Poor Man’s New Year
Something was certainly different today. All the passengers who he had conveyed to their destinations were carrying packets, chickens, sweet-boxes, edible things, and bottles of drinks. Baleshwar was unable to understand why people were buying so many things on that particular day. It was not the day of any festival or religious ceremony. He scratched his head and sat on the seat to take a little rest. Hardly had he sat down when a passenger came to him and ordered Baleshwar to take him to Gandhi Nagar.
Having reached his destination, the passenger said, “How much?”
Baleshwar quoted the money and the passenger paid him without haggling. It was quite strange because often passengers quarreled with him over the fare.
Since morning the business has been good. No sooner he drops a passenger than a new passenger occupies his seat in his tricycle-rickshaw. He has been paddling for hours now and he thinks he should rest a while.
He feels that it is his lucky day because he must have seen some lucky person’s face in the morning. But he remembers that the first face was his wife’s.
Generally he leaves his hut without eating anything in the morning. On usual days he doesn’t even earn enough money to buy two square meals. When he leaves his hut empty stomach, he parks his rickshaw in front of Chaman Lal’s tea shop. He understands that Baleshwar is hungry so he gives him two bread slices and a cup of tea. After driving for about four hours, Baleshwar comes back to the tea shop for lunch and pays the price of bread slices and tea.

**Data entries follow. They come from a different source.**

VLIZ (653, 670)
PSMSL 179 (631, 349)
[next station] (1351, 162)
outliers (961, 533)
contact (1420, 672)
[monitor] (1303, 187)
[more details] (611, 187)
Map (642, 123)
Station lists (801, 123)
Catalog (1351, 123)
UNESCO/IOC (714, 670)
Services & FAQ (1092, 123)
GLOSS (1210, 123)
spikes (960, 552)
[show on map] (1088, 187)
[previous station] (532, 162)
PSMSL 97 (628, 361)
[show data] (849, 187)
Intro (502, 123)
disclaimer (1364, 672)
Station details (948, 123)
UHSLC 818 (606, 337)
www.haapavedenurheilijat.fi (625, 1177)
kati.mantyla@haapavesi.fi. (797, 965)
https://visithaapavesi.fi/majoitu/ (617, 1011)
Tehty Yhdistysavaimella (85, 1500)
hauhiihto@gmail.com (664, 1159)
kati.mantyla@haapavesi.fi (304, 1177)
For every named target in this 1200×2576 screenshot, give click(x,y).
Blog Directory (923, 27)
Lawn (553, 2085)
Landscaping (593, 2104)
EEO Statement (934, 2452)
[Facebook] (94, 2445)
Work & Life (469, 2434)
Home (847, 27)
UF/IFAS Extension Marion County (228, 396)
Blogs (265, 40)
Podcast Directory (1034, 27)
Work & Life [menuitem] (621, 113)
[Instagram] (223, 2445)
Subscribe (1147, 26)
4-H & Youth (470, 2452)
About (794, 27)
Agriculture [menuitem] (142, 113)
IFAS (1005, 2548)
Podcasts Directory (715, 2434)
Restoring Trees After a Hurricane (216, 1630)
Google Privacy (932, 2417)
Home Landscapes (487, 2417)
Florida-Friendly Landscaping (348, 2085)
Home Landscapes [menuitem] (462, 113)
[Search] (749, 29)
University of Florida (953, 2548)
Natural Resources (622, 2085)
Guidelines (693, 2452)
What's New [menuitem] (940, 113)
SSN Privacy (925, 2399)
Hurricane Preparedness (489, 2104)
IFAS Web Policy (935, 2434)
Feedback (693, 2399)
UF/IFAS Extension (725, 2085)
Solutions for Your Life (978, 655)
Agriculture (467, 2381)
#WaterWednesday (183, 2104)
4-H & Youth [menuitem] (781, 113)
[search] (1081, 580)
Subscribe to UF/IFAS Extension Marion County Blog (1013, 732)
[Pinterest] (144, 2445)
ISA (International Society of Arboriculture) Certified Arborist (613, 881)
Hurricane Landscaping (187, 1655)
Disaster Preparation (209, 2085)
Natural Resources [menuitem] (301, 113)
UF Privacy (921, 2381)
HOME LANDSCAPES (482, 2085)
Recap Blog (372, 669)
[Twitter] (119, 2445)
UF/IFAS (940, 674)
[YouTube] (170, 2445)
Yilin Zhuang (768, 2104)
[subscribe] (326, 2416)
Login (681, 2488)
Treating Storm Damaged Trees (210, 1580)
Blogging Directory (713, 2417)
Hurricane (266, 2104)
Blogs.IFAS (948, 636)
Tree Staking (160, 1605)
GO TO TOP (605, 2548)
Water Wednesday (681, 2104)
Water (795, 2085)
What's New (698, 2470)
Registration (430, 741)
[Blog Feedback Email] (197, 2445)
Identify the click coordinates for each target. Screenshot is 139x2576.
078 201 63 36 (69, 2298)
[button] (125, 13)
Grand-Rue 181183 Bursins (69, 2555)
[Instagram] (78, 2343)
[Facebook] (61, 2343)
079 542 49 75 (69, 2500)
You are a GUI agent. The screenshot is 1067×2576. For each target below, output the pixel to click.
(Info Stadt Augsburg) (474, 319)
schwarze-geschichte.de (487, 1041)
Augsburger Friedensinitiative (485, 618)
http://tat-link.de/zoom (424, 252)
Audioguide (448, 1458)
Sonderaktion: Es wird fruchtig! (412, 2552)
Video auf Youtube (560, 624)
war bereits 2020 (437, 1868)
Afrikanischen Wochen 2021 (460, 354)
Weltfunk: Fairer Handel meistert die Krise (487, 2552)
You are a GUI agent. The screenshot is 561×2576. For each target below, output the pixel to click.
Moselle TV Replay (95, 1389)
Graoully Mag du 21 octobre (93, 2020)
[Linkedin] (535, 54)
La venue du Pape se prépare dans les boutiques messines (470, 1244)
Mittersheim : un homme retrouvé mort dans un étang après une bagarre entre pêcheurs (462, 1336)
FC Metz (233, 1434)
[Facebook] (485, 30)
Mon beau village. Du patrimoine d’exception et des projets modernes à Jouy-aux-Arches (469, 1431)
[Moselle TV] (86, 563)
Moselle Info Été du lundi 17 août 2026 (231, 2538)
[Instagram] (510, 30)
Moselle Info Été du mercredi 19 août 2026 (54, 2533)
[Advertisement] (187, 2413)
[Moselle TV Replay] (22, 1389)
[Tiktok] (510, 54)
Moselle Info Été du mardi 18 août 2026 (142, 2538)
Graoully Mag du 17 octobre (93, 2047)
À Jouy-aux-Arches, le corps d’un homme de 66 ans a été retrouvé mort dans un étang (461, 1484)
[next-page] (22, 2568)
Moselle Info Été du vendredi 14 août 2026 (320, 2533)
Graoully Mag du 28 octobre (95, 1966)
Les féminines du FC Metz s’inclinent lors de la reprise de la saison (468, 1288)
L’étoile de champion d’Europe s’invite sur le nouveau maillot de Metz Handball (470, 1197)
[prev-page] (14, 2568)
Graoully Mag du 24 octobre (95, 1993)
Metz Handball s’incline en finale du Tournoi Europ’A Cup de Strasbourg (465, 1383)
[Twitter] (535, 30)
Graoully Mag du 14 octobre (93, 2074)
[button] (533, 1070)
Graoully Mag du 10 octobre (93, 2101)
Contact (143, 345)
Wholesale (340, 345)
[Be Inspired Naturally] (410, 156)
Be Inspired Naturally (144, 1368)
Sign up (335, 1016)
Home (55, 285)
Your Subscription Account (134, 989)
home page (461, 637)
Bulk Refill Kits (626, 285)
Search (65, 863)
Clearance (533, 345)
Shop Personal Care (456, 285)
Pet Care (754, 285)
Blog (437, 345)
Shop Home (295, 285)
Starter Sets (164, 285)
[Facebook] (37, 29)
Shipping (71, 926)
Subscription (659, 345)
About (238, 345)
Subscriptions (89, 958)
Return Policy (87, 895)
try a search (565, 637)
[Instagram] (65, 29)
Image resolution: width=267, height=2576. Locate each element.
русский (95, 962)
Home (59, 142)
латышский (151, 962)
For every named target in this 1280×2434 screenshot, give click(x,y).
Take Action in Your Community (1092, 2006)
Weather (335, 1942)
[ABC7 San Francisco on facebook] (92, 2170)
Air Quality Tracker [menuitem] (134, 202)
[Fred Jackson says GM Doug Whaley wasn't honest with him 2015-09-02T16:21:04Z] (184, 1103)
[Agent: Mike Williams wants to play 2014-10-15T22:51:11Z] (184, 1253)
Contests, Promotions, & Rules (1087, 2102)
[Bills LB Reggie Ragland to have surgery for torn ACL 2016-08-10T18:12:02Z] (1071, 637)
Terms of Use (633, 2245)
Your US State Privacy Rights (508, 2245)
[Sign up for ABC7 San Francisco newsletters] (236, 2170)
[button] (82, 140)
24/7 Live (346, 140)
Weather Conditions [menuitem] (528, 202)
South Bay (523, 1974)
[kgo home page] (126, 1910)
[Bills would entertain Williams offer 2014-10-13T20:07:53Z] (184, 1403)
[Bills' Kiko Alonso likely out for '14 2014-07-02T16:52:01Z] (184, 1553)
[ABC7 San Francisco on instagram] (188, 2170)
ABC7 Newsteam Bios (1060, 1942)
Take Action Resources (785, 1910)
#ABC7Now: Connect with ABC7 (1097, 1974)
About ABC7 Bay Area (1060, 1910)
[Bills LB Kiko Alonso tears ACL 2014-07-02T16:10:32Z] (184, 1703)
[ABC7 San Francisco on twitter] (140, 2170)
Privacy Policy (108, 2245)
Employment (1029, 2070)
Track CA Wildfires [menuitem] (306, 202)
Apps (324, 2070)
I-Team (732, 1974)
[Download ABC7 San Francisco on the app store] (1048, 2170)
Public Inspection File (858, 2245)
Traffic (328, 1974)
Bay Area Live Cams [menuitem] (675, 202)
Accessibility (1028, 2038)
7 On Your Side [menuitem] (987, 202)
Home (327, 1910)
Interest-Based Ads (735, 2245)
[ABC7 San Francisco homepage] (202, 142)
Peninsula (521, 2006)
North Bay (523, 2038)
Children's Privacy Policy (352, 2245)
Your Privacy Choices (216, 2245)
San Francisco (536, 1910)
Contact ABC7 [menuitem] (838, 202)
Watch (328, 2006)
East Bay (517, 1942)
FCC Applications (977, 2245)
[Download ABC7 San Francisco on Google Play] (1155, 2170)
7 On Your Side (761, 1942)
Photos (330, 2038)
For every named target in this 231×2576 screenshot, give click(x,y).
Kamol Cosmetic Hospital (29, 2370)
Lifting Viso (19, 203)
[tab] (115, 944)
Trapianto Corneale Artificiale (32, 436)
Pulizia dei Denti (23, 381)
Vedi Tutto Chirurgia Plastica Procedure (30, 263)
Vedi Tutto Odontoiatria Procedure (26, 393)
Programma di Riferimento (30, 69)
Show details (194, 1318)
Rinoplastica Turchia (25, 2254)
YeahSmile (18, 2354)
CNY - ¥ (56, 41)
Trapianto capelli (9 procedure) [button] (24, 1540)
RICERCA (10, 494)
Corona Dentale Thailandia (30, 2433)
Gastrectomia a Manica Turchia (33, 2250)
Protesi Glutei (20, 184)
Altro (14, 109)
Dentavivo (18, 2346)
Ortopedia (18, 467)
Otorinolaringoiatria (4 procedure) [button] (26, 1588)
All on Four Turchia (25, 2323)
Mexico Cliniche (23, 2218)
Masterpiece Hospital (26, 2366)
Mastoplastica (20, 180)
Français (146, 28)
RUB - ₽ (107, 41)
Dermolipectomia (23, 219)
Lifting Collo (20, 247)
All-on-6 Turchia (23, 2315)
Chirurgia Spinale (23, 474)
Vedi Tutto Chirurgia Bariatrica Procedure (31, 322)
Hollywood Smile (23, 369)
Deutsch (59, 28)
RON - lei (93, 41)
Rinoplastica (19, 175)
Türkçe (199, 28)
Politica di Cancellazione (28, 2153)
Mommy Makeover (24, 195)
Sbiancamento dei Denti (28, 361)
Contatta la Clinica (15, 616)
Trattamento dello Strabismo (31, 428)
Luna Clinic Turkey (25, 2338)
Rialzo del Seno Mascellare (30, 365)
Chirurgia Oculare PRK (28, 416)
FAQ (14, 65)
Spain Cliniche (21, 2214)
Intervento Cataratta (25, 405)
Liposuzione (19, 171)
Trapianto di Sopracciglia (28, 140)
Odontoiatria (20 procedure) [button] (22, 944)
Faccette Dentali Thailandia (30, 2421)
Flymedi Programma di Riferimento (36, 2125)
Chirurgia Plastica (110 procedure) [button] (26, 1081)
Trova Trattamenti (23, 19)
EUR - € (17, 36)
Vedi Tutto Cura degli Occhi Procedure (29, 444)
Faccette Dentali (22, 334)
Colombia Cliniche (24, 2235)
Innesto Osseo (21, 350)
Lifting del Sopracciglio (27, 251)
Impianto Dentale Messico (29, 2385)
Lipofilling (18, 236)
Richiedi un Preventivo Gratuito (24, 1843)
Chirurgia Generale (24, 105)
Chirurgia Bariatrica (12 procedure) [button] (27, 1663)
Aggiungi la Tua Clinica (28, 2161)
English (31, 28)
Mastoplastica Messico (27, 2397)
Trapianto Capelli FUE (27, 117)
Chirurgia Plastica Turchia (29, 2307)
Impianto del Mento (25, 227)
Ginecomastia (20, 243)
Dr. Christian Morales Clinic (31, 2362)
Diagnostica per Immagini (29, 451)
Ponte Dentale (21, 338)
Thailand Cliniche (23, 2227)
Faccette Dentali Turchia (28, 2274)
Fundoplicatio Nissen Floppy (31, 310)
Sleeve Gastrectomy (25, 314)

Today it is different. He has been getting passengers one after another. He is trying to remember the person who was his first passenger in the morning. Suddenly, he remembers that she was a fat woman. She was so fat that she had to struggle hard to adjust herself in the seat. For a second the thought of refusing to carry that lady had passed Baleshwar’s mind but he decided to drive. Actually she was his first passenger and refusing the very first passenger in the morning was definitely going to be inauspicious. The fat woman had paid her ten rupees and he was happy.
After that woman, there came a man carrying a few live chickens, their legs tied together with a rope. The birds were in panic and they were crying. Baleshwar thought how that man would feel if he were tied and hung upside down like the chickens! A thought crossed his mind that he should snatch those birds from that man and free them but then he realized that he was a passenger who was going to pay him after the ride.
“Take me to Ram Nagar!” his voice was trembling and his breath gave an indication to Baleshwar that the man was drunk.
Since the man had already taken his seat, Baleshwar had to accept it, though he did not want to take that passenger.
After about half an hour, the rickshaw was stopped at the place shown by that man.
“How much?” said the man.
“Twenty rupees,” said Baleshwar.
“I am not an outsider! Twenty rupees! This is not right!” said the man but he gave him twenty rupees.
Baleshwar muttered to himself, “Bastard! I thought he would not give me even five rupees but he gave twenty rupees.”
Though it was not the time for lunch, Baleshwar felt hungry. He came back to Chaman Lal’s tea shop.
Chaman Lal said, “What happened? Why have you come so early?”
“Is lunch ready? I am very hungry,” said Baleshwar.
When the lunch was served, he pounced as if he had not eaten for many days. Having finished his lunch, he came back to his rickshaw and occupied the passenger seat for his siesta.